(The task) Please write out the lines from the one containing "You are a computer-use agent." through the one containing "Instruction: Open the Chat bubble icon", inclusive, without changing anything in them.

(Data for this task)

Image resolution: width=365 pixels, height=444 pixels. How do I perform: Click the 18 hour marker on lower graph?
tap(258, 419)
--
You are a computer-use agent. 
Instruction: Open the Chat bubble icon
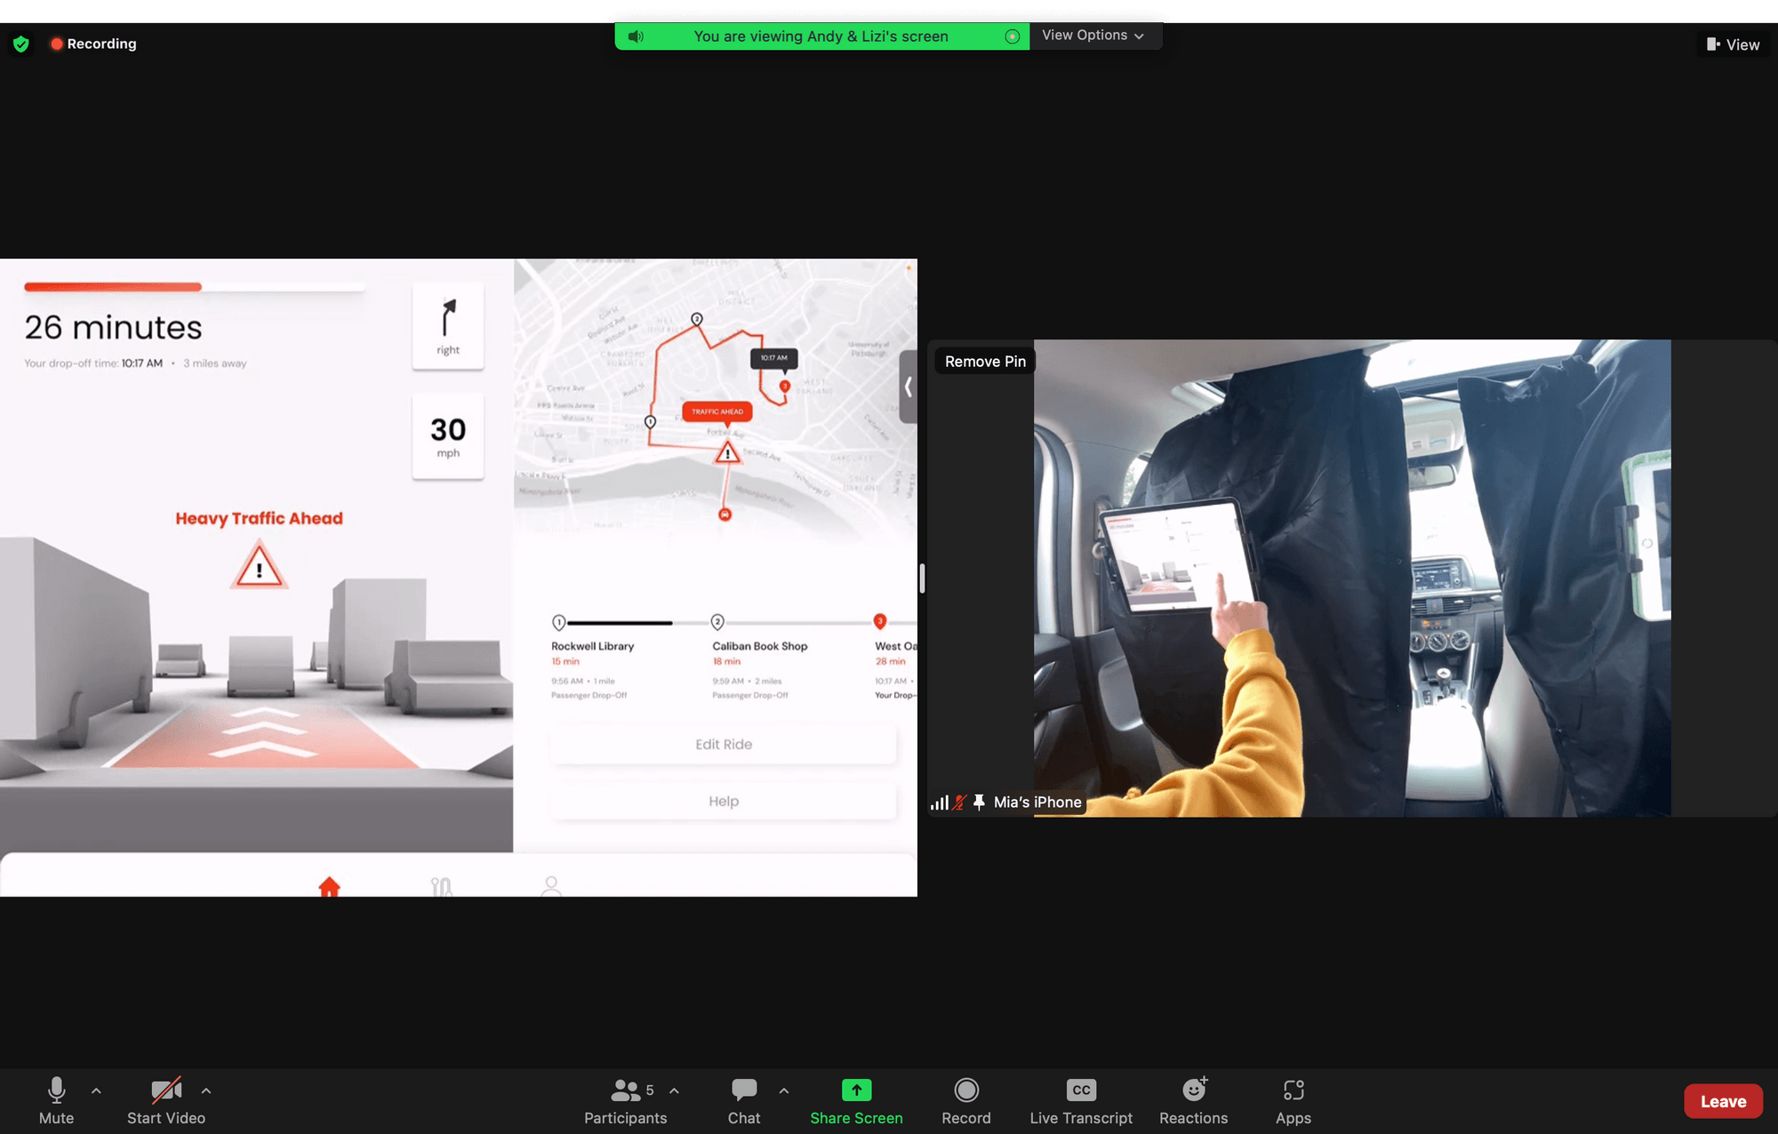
--
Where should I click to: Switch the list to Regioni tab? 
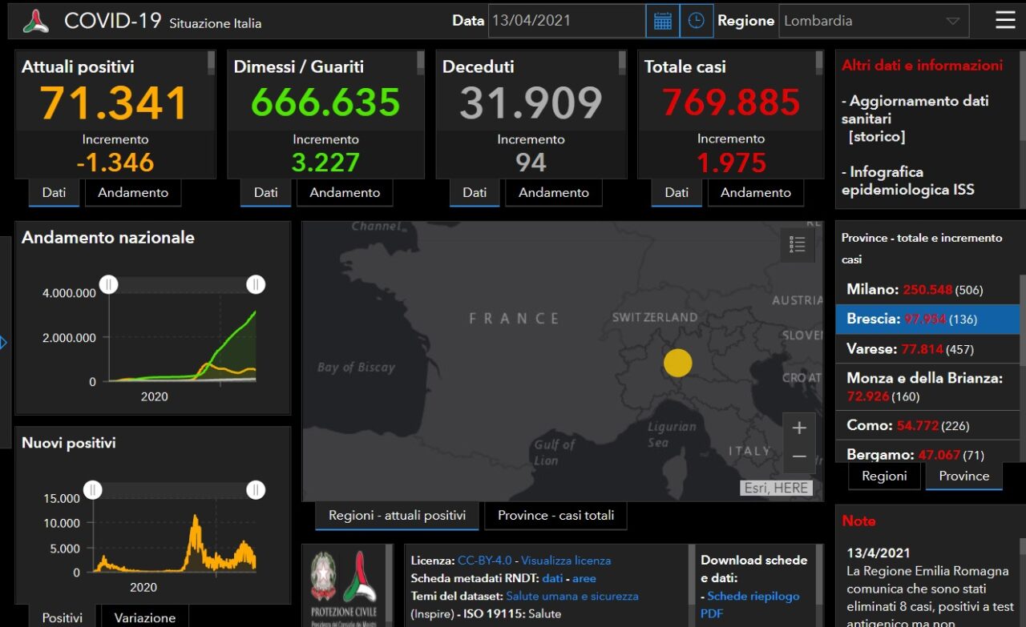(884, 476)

(Result of this exercise)
You are a computer-use agent. 
Instruction: Open the Chat bubble icon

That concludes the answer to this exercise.